Однако деньги быстро кончаются.
И на улицах у него появились враги.
Тем не менее ходит он с изяществом, с каким-то неустойчивым, шатким изяществом, в полдень выпивает джина, никогда не напивается допьяна, но никогда не бывает и совершенно трезв, ни одно человеческое существо во всем мире не смеет подойти к нему, прикоснуться, заглянуть в глаза: этого не посмели бы даже его враги.
Ему двадцать семь лет — или тридцать? — но с этой тонкой ниточкой аккуратно подстриженных усиков и в надвинутой на лоб шляпе он кажется старше. С этой изъеденной укусами кожей и этими потухшими пепельно-серыми глазами он выглядит намного старше.
Эмиль Гастон, Дьюпи Джонс, Элиху Уошберн…

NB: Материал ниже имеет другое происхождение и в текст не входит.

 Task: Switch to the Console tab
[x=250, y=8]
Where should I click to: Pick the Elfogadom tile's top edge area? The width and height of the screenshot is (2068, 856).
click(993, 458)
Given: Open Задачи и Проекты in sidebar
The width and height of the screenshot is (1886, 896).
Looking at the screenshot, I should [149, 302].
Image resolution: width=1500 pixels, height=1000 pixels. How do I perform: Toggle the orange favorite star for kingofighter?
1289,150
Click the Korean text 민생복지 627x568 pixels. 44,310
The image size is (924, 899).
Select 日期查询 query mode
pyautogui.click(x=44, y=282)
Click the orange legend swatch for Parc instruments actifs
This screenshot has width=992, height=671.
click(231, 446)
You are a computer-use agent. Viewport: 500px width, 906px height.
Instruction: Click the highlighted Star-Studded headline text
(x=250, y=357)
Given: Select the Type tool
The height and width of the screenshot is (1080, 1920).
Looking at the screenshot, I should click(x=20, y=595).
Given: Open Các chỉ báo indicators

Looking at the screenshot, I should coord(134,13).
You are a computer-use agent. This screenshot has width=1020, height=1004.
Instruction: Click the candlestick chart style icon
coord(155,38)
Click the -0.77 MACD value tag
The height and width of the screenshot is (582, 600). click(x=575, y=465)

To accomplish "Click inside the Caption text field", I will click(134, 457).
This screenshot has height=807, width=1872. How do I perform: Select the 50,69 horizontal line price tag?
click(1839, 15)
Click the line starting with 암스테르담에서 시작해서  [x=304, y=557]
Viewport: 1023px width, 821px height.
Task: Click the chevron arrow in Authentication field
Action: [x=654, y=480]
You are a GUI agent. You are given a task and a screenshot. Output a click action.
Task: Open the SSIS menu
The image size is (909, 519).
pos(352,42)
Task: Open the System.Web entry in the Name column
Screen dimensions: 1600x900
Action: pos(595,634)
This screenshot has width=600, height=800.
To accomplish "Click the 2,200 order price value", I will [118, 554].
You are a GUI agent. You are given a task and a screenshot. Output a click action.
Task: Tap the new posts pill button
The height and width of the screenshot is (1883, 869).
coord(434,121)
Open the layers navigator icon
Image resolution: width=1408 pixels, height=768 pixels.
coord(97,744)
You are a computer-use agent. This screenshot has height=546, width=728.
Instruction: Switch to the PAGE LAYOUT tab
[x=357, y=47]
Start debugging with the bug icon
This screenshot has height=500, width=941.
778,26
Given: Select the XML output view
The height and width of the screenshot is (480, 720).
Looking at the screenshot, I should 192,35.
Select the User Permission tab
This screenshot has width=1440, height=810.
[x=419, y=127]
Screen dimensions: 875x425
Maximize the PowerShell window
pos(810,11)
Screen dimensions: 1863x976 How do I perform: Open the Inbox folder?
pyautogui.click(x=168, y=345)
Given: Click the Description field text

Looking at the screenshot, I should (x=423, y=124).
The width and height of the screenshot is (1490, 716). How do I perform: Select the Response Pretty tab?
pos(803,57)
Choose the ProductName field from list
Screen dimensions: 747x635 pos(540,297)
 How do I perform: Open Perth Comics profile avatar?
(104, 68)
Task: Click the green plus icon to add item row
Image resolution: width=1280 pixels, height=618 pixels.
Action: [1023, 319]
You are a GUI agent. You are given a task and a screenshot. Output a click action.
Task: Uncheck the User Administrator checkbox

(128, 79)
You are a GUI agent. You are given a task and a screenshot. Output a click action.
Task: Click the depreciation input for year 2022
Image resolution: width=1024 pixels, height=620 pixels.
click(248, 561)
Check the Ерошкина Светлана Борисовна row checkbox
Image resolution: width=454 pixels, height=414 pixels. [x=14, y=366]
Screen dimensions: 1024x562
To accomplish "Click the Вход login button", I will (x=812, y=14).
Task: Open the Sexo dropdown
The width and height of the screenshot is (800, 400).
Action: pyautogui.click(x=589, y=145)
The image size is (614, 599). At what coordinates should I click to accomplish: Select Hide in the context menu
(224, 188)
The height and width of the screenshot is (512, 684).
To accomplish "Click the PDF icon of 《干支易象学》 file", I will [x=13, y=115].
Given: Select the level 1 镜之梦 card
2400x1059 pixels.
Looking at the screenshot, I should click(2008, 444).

Когда в кармане заводятся деньги, он позволяет себе блюда, от которых у него потом сводит желудок и может даже вырвать, — не важно, это подарок, который он дарит самому себе. Он покупает черную мягкую шляпу и трость с набалдашником из слоновой кости. Человек с тростью, говаривал отец, в глазах слабого владеет силой. Если он владеет ею хорошо. Этот разодетый джентльмен владеет ею хорошо. В вестибюлях отелей для белых он покупает газеты, чтобы быть в курсе военных новостей: Лондонский пакт… сражение союзнических войск с немцами на Марне… блокада турецких военных судов и немецких подлодок, высадка войск союзников в Дарданеллах… тайные договоры, злодеяния… британский лайнер «Лузитания» потоплен немецкой подводной лодкой, около полутора тысяч человек погибли.
Так много! Он испытывает укол жалости, сострадания. «Но ведь они были белыми — ну конечно. Белые дьяволы».
Теперь он видит их повсюду. Не может не видеть.
Такие же, как он. С такой же кожей. С таким же, как у него, потухшим взглядом.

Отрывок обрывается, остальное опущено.